As the video progressed, the rendered mosque gained speed, spinning faster and faster like a carousel. It gradually tilted enough to reveal blinking lights beneath its foundations, an image that inspired more of a carnival sensation than religious wonder per se. Gradually, Shawky’s initially solid and calm homage to contemplation began to appear out of control; atop the hotel, hovering above the city against the night sky, Al Aqsa could easily be mistaken for a futuristic spacecraft about to lift off.

Wael Shawky, Al Aqsa Park, 2006, animation projection on the Marmara Pera Hotel, Istanbul, courtesy of November Paynter

Shawky prefers to maintain his original comparison to a waltzer, a fairground ride that similarly tilts as it spins, of which he was always afraid due to the participants’ surrender to its attendant and ultimately to the ride itself. That willingness to let go, suggested Shawky, in a way mirrors religious belief — particularly given the lack of individual control that can be asserted in either case. The artificial novelty of the mosque in Al Aqsa Park worked to hybridize different systems, one of strict religion and the other of amusement and leisure. Although no literal or historical relationships connect the two realms, they both rely on another system — one of faith.

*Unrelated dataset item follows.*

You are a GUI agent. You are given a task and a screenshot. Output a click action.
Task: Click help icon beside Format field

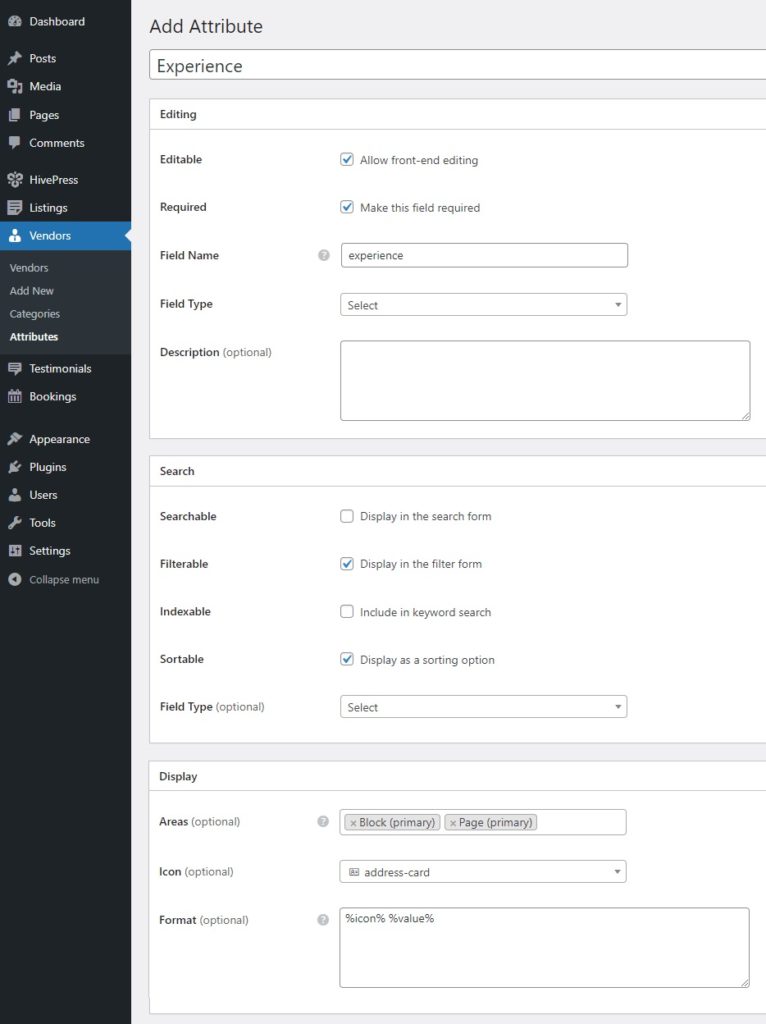(x=323, y=920)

A similar chain of contradictions occurred in the transportation of a work about an Islamic site that started life in a Christian context, to a predominately Muslim city. Perhaps Turkey was the perfect place to stage such a shift — a Muslim country that is both looking to the West and boasting revered religious sites similar to the Al Aqsa Mosque in its own cities. The installation of Al Aqsa Park on one of the highest podiums in the city, a contemporary, commercial hotel in the entertainment hub of Istanbul, further excited the confusion among all those paradigms. Staged in that way, as a spectacle, Shawky’s statement was little different from the weekly light and music show that rhythmically illuminates the Sultanhamet Mosque in shades of pink, green, and blue. Yet for the public, the division between tradition and modernity, strict Islam and the new freedom of expression that the government of Turkey is attempting to promote, still exists. Although it will assume a different meaning in every place it is shown, here in Istanbul, Shawky’s Al Aqsa Park had increased resonance given the fissure generated by Turkey’s delicate balancing act of old versus new.